-- Provided entries --
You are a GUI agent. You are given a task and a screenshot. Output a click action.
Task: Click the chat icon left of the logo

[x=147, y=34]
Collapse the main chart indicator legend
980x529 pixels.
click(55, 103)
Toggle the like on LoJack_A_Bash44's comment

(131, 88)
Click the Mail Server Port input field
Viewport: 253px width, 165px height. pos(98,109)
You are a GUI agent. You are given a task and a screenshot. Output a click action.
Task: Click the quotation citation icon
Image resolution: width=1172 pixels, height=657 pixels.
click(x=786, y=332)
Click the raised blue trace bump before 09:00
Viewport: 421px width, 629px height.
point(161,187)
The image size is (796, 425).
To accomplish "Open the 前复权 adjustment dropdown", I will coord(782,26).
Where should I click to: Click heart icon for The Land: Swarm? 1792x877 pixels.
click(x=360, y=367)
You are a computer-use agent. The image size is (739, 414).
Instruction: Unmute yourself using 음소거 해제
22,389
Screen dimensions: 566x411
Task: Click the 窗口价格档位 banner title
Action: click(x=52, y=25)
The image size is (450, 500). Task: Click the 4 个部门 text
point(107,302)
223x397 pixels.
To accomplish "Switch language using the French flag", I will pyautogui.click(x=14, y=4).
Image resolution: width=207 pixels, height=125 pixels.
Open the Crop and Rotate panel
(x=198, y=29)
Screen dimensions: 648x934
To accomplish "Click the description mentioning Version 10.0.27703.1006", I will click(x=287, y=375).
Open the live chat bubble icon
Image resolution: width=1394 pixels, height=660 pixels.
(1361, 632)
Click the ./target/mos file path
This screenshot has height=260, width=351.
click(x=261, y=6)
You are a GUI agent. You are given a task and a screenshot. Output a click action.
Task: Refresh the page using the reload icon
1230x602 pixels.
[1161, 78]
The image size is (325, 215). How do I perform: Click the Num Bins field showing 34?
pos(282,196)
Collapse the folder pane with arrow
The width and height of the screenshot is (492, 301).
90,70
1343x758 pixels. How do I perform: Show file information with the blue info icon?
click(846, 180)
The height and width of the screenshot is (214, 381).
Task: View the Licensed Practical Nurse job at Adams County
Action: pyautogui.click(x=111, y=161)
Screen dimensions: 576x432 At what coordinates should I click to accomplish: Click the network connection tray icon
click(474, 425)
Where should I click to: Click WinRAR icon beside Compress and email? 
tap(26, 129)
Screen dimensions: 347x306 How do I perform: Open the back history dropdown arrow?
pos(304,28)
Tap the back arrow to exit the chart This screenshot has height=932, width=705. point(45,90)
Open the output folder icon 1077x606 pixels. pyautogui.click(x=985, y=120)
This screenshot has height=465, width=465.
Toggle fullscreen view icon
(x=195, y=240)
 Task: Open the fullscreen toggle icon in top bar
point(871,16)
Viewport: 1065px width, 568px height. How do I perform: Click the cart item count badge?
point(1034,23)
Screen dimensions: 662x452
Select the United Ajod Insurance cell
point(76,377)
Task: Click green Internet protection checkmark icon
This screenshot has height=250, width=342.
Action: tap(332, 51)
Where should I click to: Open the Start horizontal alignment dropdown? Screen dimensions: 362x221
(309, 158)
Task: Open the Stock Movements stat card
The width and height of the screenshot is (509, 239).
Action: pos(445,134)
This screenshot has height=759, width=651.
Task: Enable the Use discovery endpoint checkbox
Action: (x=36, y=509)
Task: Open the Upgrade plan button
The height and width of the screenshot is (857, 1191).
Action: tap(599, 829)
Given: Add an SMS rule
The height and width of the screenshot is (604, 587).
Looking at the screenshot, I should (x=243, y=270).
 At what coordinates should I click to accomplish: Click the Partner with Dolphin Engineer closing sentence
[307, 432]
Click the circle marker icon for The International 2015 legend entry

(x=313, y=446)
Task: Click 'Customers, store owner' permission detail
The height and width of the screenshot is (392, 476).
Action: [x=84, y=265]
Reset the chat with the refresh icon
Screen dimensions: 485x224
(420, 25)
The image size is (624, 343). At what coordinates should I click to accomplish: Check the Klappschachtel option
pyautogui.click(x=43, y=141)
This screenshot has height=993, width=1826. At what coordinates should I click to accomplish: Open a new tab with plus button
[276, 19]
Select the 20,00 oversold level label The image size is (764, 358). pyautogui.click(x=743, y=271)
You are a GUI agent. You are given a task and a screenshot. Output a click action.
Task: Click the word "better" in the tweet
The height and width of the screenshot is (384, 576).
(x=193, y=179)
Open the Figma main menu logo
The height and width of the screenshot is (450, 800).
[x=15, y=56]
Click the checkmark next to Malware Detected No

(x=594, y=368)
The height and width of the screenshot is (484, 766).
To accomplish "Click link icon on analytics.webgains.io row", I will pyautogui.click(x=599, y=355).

-- Task statement --
Write out the entries verbatim, all of them.

-- Exercise answer --
You are a GUI agent. You are given a task and a screenshot. Output a click action.
Task: Click the chat icon left of the logo

[x=147, y=34]
Collapse the main chart indicator legend
980x529 pixels.
click(55, 103)
Toggle the like on LoJack_A_Bash44's comment

(131, 88)
Click the Mail Server Port input field
Viewport: 253px width, 165px height. pos(98,109)
You are a GUI agent. You are given a task and a screenshot. Output a click action.
Task: Click the quotation citation icon
Image resolution: width=1172 pixels, height=657 pixels.
click(x=786, y=332)
Click the raised blue trace bump before 09:00
Viewport: 421px width, 629px height.
point(161,187)
The image size is (796, 425).
To accomplish "Open the 前复权 adjustment dropdown", I will coord(782,26).
Where should I click to: Click heart icon for The Land: Swarm? 1792x877 pixels.
click(x=360, y=367)
You are a computer-use agent. The image size is (739, 414).
Instruction: Unmute yourself using 음소거 해제
22,389
Screen dimensions: 566x411
Task: Click the 窗口价格档位 banner title
Action: click(x=52, y=25)
The image size is (450, 500). Task: Click the 4 个部门 text
point(107,302)
223x397 pixels.
To accomplish "Switch language using the French flag", I will pyautogui.click(x=14, y=4).
Image resolution: width=207 pixels, height=125 pixels.
Open the Crop and Rotate panel
(x=198, y=29)
Screen dimensions: 648x934
To accomplish "Click the description mentioning Version 10.0.27703.1006", I will click(x=287, y=375).
Open the live chat bubble icon
Image resolution: width=1394 pixels, height=660 pixels.
(1361, 632)
Click the ./target/mos file path
This screenshot has height=260, width=351.
click(x=261, y=6)
You are a GUI agent. You are given a task and a screenshot. Output a click action.
Task: Refresh the page using the reload icon
1230x602 pixels.
[1161, 78]
The image size is (325, 215). How do I perform: Click the Num Bins field showing 34?
pos(282,196)
Collapse the folder pane with arrow
The width and height of the screenshot is (492, 301).
90,70
1343x758 pixels. How do I perform: Show file information with the blue info icon?
click(846, 180)
The height and width of the screenshot is (214, 381).
Task: View the Licensed Practical Nurse job at Adams County
Action: pyautogui.click(x=111, y=161)
Screen dimensions: 576x432 At what coordinates should I click to accomplish: Click the network connection tray icon
click(474, 425)
Where should I click to: Click WinRAR icon beside Compress and email? 
tap(26, 129)
Screen dimensions: 347x306 How do I perform: Open the back history dropdown arrow?
pos(304,28)
Tap the back arrow to exit the chart This screenshot has height=932, width=705. point(45,90)
Open the output folder icon 1077x606 pixels. pyautogui.click(x=985, y=120)
This screenshot has height=465, width=465.
Toggle fullscreen view icon
(x=195, y=240)
 Task: Open the fullscreen toggle icon in top bar
point(871,16)
Viewport: 1065px width, 568px height. How do I perform: Click the cart item count badge?
point(1034,23)
Screen dimensions: 662x452
Select the United Ajod Insurance cell
point(76,377)
Task: Click green Internet protection checkmark icon
This screenshot has height=250, width=342.
Action: tap(332, 51)
Where should I click to: Open the Start horizontal alignment dropdown? Screen dimensions: 362x221
(309, 158)
Task: Open the Stock Movements stat card
The width and height of the screenshot is (509, 239).
Action: pos(445,134)
This screenshot has height=759, width=651.
Task: Enable the Use discovery endpoint checkbox
Action: (x=36, y=509)
Task: Open the Upgrade plan button
The height and width of the screenshot is (857, 1191).
Action: tap(599, 829)
Given: Add an SMS rule
The height and width of the screenshot is (604, 587).
Looking at the screenshot, I should (x=243, y=270).
 At what coordinates should I click to accomplish: Click the Partner with Dolphin Engineer closing sentence
[307, 432]
Click the circle marker icon for The International 2015 legend entry

(x=313, y=446)
Task: Click 'Customers, store owner' permission detail
The height and width of the screenshot is (392, 476).
Action: [x=84, y=265]
Reset the chat with the refresh icon
Screen dimensions: 485x224
(420, 25)
The image size is (624, 343). At what coordinates should I click to accomplish: Check the Klappschachtel option
pyautogui.click(x=43, y=141)
This screenshot has height=993, width=1826. At what coordinates should I click to accomplish: Open a new tab with plus button
[276, 19]
Select the 20,00 oversold level label The image size is (764, 358). pyautogui.click(x=743, y=271)
You are a GUI agent. You are given a task and a screenshot. Output a click action.
Task: Click the word "better" in the tweet
The height and width of the screenshot is (384, 576).
(x=193, y=179)
Open the Figma main menu logo
The height and width of the screenshot is (450, 800).
[x=15, y=56]
Click the checkmark next to Malware Detected No

(x=594, y=368)
The height and width of the screenshot is (484, 766).
To accomplish "Click link icon on analytics.webgains.io row", I will pyautogui.click(x=599, y=355).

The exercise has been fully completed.